Rol Modelim: Fatih Sultan Mehmet
Geçmişime dönersek; herkesin çocukluğunda bir ideal şahsiyet vardır; benim rol modelim Fatih Sultan Mehmet’ti. Kendisi profesyonel bir savaş sanatçısı, şair, hafız, ressam, fikir adamı, okur bir lider ve poligottu. Afaki olarak örneğim değil, ciddi anlamda hayalimdi onun gibi olabilmek. 6 yıl resimle uğraştım, 5 yıl şiir yazdım, hafızlığımı tamamladım, 4 dil öğrendim, medresede ve Boğaziçi’nde iyi bir eğitim aldım, ciddi kitap okumaya gayret ediyorum, 17 yıldır dövüş sporlarıyla uğraşıyorum. Kişisel gelişimi 3 kısma ayırır ve 3 kısma da yatırım yapmaya çalışırım. Birisi manevi gelişim, diğeri zihinsel gelişim ve sonuncusu da bedensel gelişim. Her üçüne de yatırım yaptığım zamanlarda kişisel gelişimimden mutmain oluyorum.
Savunma sanatlarının temel felsefesi, insana kattığı değer nedir? Bir konuşmamızda “tasavvuf etkisi gibi bir temelinin” olduğunu söylemiştin... Biraz açar mısın?

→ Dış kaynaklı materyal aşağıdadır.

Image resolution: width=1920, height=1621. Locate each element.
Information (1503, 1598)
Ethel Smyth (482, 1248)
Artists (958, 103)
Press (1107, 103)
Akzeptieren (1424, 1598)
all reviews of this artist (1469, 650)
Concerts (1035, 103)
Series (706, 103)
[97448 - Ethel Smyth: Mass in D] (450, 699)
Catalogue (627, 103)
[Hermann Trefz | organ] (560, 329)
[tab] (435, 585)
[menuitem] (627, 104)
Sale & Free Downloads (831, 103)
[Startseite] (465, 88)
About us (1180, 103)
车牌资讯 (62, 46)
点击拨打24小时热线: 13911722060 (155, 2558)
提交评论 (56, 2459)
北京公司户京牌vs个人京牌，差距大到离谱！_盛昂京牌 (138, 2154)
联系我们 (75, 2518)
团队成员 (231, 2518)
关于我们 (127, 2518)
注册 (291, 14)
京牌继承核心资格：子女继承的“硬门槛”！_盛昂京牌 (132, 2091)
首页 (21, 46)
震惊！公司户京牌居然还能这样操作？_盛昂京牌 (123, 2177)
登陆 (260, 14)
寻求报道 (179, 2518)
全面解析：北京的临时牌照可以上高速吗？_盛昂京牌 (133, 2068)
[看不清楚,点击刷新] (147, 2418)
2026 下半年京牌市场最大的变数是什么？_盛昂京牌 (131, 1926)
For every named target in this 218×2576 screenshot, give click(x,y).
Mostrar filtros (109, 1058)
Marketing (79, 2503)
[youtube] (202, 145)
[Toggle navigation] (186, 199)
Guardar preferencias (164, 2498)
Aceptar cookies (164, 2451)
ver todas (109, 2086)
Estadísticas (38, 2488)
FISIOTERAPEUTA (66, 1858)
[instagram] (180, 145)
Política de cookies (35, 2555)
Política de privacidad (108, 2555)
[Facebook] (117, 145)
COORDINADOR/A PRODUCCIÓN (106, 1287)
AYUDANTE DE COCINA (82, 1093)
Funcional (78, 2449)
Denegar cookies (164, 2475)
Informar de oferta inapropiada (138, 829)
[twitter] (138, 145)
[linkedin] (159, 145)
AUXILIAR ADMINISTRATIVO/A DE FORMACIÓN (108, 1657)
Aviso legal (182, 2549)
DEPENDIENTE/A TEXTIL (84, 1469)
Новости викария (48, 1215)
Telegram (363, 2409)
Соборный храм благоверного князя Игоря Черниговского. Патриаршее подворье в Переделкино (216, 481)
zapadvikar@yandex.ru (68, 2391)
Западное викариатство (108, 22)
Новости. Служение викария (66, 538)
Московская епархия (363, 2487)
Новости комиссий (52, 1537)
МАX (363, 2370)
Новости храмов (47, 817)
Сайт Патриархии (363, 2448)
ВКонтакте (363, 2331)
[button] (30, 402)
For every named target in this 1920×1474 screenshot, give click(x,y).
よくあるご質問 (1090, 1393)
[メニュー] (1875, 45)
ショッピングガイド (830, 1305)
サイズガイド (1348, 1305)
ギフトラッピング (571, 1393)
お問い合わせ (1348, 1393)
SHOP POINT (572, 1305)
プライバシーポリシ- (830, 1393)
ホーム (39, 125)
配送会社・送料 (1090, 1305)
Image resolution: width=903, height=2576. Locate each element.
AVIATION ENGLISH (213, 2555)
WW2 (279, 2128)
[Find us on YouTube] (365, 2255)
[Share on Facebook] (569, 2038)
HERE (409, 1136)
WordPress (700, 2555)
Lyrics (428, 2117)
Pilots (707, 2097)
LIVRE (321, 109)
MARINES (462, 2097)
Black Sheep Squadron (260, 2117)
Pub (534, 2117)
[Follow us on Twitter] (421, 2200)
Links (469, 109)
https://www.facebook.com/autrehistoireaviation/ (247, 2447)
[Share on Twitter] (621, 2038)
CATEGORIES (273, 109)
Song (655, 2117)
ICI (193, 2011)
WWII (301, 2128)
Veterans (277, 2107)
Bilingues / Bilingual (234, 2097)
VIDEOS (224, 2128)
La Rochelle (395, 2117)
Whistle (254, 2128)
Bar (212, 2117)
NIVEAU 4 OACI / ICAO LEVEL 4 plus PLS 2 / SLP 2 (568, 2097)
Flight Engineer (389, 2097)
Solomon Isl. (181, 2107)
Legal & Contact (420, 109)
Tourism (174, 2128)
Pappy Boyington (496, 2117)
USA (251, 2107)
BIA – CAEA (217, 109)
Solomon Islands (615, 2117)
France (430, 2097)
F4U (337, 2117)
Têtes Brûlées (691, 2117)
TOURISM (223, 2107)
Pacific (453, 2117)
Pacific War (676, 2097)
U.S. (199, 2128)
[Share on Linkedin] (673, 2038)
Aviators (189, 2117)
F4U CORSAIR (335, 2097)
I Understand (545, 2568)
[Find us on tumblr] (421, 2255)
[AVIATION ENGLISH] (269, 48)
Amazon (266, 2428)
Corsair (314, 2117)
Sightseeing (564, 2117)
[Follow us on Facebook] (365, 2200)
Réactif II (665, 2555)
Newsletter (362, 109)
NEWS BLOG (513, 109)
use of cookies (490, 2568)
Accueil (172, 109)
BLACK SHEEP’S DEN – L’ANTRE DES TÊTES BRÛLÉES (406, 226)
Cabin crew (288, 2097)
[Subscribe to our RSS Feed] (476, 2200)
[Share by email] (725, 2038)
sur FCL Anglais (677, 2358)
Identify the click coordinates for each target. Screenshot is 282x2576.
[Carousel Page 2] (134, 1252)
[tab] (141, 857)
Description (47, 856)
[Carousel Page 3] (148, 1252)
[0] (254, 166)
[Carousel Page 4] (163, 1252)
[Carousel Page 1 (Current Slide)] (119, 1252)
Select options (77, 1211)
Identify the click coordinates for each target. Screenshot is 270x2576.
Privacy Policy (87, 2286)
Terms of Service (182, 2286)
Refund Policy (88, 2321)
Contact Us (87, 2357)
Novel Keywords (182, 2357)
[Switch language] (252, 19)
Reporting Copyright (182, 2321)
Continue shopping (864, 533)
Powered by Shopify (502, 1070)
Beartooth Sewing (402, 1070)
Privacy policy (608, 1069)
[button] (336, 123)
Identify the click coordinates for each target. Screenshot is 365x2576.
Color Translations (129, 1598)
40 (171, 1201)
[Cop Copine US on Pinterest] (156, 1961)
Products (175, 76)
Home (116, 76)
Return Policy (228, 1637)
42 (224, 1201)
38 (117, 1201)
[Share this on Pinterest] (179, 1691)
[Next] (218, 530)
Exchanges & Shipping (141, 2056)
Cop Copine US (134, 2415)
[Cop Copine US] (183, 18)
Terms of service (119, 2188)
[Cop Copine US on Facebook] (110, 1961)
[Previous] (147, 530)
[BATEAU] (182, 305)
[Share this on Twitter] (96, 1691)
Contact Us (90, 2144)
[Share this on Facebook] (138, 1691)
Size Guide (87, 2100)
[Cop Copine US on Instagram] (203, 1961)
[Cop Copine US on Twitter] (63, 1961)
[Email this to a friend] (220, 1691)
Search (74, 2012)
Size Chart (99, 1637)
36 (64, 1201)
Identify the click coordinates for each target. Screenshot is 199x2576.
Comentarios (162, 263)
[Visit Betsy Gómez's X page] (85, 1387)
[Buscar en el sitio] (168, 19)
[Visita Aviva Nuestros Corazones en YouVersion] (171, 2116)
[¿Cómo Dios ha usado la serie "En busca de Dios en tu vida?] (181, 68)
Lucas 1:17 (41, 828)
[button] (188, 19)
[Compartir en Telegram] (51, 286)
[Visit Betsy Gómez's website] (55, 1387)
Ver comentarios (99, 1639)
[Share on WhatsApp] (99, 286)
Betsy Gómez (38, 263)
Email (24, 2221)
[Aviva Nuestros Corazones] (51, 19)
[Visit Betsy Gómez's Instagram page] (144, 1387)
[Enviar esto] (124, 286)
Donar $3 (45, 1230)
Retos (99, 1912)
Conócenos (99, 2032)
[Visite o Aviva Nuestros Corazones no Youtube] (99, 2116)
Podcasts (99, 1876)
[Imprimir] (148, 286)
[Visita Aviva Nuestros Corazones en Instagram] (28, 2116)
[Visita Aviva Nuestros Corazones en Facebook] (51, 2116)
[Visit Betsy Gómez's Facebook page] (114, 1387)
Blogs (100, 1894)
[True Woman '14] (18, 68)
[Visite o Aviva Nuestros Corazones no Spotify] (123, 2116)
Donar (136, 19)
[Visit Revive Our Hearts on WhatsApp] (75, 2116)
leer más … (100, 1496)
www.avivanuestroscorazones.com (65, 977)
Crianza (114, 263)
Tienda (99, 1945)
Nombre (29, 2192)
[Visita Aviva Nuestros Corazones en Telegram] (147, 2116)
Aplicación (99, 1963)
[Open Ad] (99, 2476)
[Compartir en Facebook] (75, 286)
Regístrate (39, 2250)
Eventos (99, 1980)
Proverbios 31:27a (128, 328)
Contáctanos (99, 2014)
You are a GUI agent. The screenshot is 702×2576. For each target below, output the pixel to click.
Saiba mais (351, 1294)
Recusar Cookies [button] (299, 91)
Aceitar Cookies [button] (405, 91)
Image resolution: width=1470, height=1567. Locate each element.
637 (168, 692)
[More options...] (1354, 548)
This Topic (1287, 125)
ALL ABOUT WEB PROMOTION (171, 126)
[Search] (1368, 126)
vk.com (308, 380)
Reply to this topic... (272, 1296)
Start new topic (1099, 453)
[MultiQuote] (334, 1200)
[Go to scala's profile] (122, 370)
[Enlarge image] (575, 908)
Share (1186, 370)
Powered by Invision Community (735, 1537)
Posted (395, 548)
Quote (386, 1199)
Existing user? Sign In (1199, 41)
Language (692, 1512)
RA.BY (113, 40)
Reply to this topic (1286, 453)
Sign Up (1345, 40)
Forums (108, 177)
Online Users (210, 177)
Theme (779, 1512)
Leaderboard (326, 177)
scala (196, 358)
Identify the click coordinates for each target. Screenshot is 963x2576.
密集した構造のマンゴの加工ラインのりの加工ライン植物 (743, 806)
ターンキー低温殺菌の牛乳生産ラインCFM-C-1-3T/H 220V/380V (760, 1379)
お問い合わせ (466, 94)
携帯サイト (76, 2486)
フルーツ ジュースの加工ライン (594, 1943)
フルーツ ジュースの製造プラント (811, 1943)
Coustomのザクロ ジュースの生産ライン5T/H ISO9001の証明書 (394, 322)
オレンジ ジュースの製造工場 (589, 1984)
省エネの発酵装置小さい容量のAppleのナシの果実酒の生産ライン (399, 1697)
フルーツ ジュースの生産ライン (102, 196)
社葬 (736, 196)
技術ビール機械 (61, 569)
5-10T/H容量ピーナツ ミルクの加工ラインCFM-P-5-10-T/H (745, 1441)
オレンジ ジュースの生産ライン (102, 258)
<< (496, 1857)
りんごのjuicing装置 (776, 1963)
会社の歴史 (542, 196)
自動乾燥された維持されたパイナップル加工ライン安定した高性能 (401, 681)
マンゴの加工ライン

Savunma sanatlarının hemen hepsi din merkezli hareketlerdir. Uzak Doğu’da ve Hindistan’da gelişen ve dünyanın en bilinen sanatları hep bir tapınak merkezinde ortaya çıkmış, savaş meydanlarında gelişmiş ve din etkisiyle sistemleşmiştir. Bu noktada savunma sanatlarının felsefesi; içerisinde geliştiği dinin felsefesidir desek yanlış olmaz. En basitinden Türkiye’de devam eden yağlı güreşlerde okunan gülbankları anımsayabilirsek bu din merkezli yaklaşımı kendi coğrafyamızda da okuyabiliriz. Bununla birlikte Kore’de kaldığım süreçte tapınak ziyaretlerinde en yetkili rahiplerin (Şeyhlerin de diyebiliriz) en iyi savaş sanatı üstatları olduğunu müşahede etmiştim. Taekwon-do, Karate-do’daki do kelimesi yol anlamına gelir. Yol ise tarikat anlamına gelir bizim kültürümüzde. Yani Taoizm’in veya Hinduizm’in tariklerine; yoluna mensup olursunuz bu sanatlarda derinleştiğiniz zaman. Bu branşların felsefesi insana; nefs terbiyesi, kanaatkârlık gibi değerler öğütlüyor ki iddia ettiğim tasavvuf yoluna benzerlik buradan gelir.
Sporun Türkiye’deki karşılığını nasıl görüyorsun? Bu konuda eksiklikler/zafiyetler sence nasıl giderilir?
Spor Türkiye’de tekke ve zaviyelerin kapatılmasıyla en ciddi darbeyi yemiştir. Güreş ve okçuluk tekkeleri eskinin profesyonel spor kulüpleriydi ve devam etmemeleri sporculuğu devletin ilk zamanlarında ciddi zaafiyete uğrattı. Dünya genelinde sporun toplumlarda yükselişi söz konusuyken Türkiye’de bu eğilimi daha çok vücut geliştirmede görüyorum ve vücut geliştirme de bizim pek tasvip ettiğimiz bir branş değil. Detayları uzun bu meselenin fakat özetleyecek olursak; vücut geliştirme karakterle ilgili problemlere ve gösterişe, kapitalist görsel kültüre hizmet ediyor, sağlığa ve disipline değil.
Profesyonel Spor Yapma Oranımız “Binde Bir!”
Savunma sanatları ve yüzme gibi diğer sağlıklı spor branşları için istatistiklere bakarsak; ülkemizde obezite eğiliminin arttığı ve profesyonel anlamda spor yapma oranının binde bir olduğu kötü bir grafiğe sahibiz. Bu noktada spora teşvik için kanaat önderlerinin, liderlerin ve kurumların sporu ön plana almasını ve öncelikle kendilerinin spor yapmasını şart olarak görüyorum. Biz de bu minvalde antrenör dostlarımızla Savunma Sanatları Akademisi’ni kurduk ve medyada sporu teşvik ediyoruz. Peygamberimizden Sahabelere, Kılıçarslan’dan Fatih’e hepsi profesyonel sporcu ve savaş sanatçılarıydı. Bizim uzun akşam dizilerini izlemektense idmana gitmeye, atalarımızı örnek almaya ve sporu hayatımızın merkezinde bir yerlere konumlandırmaya ihtiyacımız var.